### Records provided
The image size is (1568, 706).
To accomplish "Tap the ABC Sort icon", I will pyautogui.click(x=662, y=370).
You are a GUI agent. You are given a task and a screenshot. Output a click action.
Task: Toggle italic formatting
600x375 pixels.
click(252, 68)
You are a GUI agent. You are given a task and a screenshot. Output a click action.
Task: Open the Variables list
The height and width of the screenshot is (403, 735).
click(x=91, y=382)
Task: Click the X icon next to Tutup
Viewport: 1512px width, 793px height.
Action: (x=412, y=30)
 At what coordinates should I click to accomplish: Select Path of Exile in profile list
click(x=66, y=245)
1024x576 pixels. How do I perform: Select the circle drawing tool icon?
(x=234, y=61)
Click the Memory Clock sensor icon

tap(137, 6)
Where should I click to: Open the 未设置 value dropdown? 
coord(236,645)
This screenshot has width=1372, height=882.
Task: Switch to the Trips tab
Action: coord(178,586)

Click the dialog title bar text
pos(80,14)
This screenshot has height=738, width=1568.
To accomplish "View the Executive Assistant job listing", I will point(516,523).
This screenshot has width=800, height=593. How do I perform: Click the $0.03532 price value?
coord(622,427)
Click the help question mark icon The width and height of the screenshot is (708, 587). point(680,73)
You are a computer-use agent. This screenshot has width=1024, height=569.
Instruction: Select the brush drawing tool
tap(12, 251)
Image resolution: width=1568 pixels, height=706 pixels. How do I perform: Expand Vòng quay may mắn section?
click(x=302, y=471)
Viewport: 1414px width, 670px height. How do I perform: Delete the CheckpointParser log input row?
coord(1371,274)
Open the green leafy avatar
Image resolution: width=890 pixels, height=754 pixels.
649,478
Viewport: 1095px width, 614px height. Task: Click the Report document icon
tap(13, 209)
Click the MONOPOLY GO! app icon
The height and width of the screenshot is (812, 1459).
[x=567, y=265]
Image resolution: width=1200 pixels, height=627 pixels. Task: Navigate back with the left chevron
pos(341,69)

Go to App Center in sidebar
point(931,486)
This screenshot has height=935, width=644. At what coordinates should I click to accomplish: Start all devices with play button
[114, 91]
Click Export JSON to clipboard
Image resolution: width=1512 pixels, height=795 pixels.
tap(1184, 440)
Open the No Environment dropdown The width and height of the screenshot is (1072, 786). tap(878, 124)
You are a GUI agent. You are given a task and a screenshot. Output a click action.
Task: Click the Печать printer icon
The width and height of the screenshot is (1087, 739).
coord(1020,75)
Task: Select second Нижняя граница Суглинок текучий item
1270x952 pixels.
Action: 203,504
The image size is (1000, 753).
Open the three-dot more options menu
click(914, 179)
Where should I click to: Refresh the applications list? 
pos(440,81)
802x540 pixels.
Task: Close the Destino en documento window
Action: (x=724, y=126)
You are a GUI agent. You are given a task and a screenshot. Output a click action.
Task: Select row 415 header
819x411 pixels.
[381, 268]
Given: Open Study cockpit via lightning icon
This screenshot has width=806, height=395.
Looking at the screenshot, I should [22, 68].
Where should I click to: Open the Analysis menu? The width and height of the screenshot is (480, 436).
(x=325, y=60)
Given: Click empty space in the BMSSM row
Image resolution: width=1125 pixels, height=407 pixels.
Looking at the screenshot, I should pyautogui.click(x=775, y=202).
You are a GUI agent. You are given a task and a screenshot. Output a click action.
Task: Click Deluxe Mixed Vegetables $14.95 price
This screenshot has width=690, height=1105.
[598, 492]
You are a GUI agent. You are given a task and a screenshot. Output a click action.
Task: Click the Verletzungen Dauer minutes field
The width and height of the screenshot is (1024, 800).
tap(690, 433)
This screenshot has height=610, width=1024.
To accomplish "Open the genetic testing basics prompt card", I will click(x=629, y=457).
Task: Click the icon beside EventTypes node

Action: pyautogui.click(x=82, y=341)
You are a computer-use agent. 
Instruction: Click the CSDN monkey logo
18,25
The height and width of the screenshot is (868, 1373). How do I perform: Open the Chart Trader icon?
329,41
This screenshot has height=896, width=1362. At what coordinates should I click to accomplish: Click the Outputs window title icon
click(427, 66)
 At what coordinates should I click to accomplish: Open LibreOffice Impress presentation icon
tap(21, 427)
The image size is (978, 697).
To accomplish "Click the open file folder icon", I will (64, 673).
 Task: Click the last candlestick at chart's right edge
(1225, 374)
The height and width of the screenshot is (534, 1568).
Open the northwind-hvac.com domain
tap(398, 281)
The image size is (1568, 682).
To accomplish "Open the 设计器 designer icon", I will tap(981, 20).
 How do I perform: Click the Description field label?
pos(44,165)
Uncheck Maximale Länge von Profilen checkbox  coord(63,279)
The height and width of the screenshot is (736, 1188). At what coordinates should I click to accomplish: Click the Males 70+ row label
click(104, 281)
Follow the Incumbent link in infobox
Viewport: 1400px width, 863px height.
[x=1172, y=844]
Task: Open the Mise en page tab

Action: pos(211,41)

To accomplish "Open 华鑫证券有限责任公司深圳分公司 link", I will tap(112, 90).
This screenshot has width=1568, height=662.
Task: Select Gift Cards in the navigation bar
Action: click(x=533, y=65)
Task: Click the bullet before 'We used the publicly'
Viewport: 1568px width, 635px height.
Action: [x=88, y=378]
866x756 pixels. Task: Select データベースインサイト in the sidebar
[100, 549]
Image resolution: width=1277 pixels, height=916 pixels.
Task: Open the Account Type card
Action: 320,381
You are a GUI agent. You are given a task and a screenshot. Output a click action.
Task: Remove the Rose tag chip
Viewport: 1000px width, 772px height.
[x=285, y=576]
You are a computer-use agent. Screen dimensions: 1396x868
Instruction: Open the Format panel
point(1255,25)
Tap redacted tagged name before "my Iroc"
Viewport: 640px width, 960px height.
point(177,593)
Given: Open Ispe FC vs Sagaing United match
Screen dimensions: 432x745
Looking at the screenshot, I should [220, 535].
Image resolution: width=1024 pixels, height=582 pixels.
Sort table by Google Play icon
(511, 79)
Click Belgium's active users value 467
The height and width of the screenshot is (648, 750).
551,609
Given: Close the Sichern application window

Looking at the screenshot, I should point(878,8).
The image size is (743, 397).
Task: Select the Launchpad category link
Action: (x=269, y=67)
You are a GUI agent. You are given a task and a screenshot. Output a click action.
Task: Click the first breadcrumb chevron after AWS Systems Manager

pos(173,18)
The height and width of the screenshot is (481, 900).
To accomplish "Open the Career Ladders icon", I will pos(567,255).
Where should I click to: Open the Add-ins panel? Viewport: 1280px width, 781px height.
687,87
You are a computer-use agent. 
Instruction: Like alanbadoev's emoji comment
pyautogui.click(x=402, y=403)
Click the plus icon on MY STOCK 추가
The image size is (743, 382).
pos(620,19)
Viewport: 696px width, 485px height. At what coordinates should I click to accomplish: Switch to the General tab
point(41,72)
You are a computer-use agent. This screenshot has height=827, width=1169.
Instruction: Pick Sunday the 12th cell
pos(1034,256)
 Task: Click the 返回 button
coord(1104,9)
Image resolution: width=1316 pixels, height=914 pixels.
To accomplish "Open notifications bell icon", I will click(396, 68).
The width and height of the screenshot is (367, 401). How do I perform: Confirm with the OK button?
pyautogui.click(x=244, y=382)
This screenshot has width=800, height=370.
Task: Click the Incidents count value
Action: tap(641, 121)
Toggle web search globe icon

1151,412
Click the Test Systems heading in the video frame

### What you have to do
Every line that contains the string "computer" should be copied from the entries.

### Result
You are a computer-use agent. This screenshot has width=1024, height=569.
You are a computer-use agent. 
You are a computer-use agent. Screen dimensions: 1396x868
You are a computer-use agent. 
You are a computer-use agent. This screenshot has height=827, width=1169.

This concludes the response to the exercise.